The next year Prime Minister David Lloyd George recognised his generosity with a title, Chubb becoming Sir Cecil Chubb, First Baronet of Stonehenge.
To mark this Chubb had a coat of arms made up, bearing a silver lion’s leg grasping two branches of mistletoe – a plant regarded as sacred by the druids who (people believed) worshipped at Stonehenge. The coat of arms bore the motto “Saxis Condita”, meaning “Founded on the stones”.
Chubb had come from humble origins. Born in 1876, his father was a saddler and harness-maker in the village of Shrewton, a few miles from Stonehenge.
He attended a grammar school, working his way, via a stint as a student teacher, to Cambridge University. He became a barrister and amassed a considerable fortune.
Chubb didn’t forget his roots when he gave Stonehenge away. His deed of gift stipulated the public shouldn’t pay “a sum exceeding one shilling” per visit. A separate agreement with the parish council said local people should get in for nothing.
The story of Stonehenge
- Large-scale human activity first seen around site around 7000 BC; first large earthwork was built around 3100 BC and second stage of construction around 2150 BC
- Third stage happened 150 years or so later, with the arrival of sandstones, probably from north Wiltshire, the largest weighing 50 tonnes – men dragged stones using sledges and leather ropes
- Stones were arranged into the present horseshoe and circle shape around 1500 BC
- Purpose of Stonehenge remains mystery – suggestions include royal burial ground, temple, site for human sacrifices, or building capable of predicting eclipses
- Site is aligned so sun shines through to particular point on summer and winter solstices, but no academic consensus over why prehistoric Britons thought this important
Now run by English Heritage, some 30,000 people living near Stonehenge still get free entry. But, for outsiders, an adult’s ticket is £14.50. English Heritage argues that, given wage inflation over the past century, it costs less in real terms today than it did then.
The reason Stonehenge and a 30-acre triangle of adjoining land came on to the market in 1915 was the death of Sir Edmund Antrobus, the only male heir of the family who had owned it since the 1820s. A lieutenant in the Grenadier Guards, he had been killed in Kruiseik, Belgium, in October 1914, during one of the first battles of World War One.
Perhaps this sad tale, as much as love for Mary or a desire to be rewarded for good works, motivated Chubb to buy Stonehenge.
“I think there must have been a strong local element in Chubb’s thinking, as he was from nearby,” says Sebire. “It’s not certain that he knew the Antrobus family, but he’s likely to have known of them.”
Ahead of the auction, there was speculation that a wealthy foreigner might buy Stonehenge, dismantle it and transport it abroad, as happened to London Bridge more than 50 years later, when it was shipped to Arizona.

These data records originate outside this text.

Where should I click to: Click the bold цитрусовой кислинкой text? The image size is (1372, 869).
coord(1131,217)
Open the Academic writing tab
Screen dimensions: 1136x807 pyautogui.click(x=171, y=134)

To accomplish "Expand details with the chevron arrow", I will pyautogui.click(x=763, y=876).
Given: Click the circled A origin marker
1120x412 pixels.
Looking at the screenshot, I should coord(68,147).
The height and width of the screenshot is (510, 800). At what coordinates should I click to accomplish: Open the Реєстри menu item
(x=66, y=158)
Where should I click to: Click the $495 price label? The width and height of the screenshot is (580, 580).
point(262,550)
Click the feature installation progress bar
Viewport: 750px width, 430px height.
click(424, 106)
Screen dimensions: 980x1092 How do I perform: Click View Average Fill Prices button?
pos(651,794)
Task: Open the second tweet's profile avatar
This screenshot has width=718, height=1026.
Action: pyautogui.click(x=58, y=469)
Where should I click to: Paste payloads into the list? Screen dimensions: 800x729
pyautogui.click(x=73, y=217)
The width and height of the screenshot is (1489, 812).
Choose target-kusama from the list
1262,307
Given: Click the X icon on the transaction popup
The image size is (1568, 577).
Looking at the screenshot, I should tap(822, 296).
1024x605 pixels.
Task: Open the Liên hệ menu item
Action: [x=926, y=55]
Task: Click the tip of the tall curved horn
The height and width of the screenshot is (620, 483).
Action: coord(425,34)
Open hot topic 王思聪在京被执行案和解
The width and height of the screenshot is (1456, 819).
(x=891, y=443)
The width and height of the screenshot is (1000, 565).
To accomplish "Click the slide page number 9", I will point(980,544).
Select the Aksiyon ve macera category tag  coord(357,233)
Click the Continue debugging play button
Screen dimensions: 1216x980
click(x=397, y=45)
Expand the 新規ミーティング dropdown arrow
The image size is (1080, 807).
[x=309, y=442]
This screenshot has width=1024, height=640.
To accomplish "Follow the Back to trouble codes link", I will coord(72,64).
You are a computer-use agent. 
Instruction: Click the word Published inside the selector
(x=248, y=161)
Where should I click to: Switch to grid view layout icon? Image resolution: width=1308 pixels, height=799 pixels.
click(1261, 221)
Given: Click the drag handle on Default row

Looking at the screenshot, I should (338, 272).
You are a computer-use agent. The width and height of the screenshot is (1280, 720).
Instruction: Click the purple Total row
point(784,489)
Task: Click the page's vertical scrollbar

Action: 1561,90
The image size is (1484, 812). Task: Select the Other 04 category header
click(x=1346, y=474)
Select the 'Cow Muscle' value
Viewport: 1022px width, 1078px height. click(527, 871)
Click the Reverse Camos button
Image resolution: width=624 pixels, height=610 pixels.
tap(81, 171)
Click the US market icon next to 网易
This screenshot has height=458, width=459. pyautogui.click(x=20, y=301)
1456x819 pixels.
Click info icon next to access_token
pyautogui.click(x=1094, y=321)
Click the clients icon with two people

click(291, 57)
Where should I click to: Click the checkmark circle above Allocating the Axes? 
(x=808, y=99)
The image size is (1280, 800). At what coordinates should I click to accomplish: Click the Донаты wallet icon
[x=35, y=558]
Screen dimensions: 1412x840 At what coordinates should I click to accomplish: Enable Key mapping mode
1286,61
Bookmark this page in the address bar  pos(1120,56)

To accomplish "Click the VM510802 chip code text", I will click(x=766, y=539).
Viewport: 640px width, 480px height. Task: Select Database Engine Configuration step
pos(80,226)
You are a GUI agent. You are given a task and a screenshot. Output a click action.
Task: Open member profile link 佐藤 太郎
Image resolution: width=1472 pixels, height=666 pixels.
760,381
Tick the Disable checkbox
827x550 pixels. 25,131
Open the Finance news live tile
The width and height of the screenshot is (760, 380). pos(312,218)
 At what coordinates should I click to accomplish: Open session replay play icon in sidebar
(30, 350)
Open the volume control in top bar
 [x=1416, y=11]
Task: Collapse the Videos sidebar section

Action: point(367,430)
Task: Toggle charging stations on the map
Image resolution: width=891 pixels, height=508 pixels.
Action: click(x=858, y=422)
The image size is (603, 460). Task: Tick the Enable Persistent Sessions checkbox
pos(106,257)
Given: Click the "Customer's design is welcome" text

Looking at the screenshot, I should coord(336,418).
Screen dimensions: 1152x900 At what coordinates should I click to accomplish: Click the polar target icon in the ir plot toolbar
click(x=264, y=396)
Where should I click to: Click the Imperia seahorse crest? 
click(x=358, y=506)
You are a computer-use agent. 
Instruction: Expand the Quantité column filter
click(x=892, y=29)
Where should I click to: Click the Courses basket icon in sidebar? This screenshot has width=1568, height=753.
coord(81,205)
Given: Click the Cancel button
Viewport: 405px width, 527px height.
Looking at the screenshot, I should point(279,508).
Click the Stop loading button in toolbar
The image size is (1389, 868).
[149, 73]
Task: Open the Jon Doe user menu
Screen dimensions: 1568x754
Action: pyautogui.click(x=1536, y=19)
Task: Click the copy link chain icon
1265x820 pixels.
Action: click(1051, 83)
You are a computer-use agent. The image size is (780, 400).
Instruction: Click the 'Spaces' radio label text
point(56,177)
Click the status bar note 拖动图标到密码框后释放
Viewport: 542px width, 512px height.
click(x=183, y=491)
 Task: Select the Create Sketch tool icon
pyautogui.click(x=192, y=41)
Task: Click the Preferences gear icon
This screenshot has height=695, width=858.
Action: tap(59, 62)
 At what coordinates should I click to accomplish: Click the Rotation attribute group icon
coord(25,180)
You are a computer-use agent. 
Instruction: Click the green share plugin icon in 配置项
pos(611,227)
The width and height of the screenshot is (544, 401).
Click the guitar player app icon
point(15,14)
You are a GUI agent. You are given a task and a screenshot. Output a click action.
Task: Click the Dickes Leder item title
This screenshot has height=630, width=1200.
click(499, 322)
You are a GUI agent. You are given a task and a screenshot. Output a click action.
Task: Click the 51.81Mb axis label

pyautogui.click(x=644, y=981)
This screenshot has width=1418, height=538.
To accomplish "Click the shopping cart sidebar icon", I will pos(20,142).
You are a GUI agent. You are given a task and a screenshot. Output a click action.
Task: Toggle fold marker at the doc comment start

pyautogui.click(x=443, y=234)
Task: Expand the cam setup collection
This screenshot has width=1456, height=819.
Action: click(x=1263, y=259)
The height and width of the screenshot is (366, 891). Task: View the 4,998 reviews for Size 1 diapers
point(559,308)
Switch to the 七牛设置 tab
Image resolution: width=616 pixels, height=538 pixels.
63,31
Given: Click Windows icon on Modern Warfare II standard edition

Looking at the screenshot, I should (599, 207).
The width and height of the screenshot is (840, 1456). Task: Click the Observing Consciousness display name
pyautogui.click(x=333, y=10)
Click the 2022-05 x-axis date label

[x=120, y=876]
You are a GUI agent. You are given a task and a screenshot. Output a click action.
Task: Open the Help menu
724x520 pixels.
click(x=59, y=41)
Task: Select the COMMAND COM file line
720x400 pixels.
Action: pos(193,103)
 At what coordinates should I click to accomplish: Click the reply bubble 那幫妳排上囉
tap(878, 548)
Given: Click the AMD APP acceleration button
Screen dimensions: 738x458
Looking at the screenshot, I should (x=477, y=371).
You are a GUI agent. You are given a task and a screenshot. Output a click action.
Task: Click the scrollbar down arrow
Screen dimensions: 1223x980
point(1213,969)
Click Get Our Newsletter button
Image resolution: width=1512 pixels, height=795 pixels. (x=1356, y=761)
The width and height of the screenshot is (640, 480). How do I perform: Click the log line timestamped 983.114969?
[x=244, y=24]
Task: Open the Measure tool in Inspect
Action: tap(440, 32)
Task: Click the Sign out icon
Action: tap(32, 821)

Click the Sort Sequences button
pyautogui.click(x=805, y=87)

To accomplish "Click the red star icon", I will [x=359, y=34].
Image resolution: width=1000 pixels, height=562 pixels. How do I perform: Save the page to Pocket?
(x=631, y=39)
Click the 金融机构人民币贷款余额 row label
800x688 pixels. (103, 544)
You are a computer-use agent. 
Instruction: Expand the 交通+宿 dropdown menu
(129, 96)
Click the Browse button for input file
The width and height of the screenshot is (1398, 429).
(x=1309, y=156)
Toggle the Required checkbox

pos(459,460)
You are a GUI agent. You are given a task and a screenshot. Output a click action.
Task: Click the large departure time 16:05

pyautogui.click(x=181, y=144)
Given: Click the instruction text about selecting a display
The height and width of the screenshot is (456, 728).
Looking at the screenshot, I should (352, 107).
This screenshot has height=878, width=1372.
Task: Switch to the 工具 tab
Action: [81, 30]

In its preview story, the Daily Telegraph noted that the news of Stonehenge’s sale was “enough to rouse the envy of all American millionaires who are bitten by the craze for acquiring antiques”. Preventing this might have influenced Chubb’s purchase.
“Cecil Chubb did a great thing in trying to return Stonehenge to the people and to ensure a legacy of free and unfettered access,” says Frank Somers, of Stonehenge and Amesbury Druids. “I do not believe that this has been honoured by the authorities who have taken upon themselves the mantle of its guardians.”
Stonehenge had been privately owned since being confiscated from a nearby abbey during Henry VIII’s reign. But by the time of Chubb’s involvement, the duty of preservation was being more keenly felt.
The Ancient Monuments Act of 1913 allowed for the first time the compulsory purchase of historic sites. As World War One was coming to a close, officials would have more time to implement it. Stonehenge was an obvious candidate. In Chubb’s mind it might have become a “liability”, says Sebire. Even so, he gave it away rather than sell it.
Chubb died in 1934. His son, Sir John Chubb, died in 1957, leaving no heir, meaning the baronetcy ended there.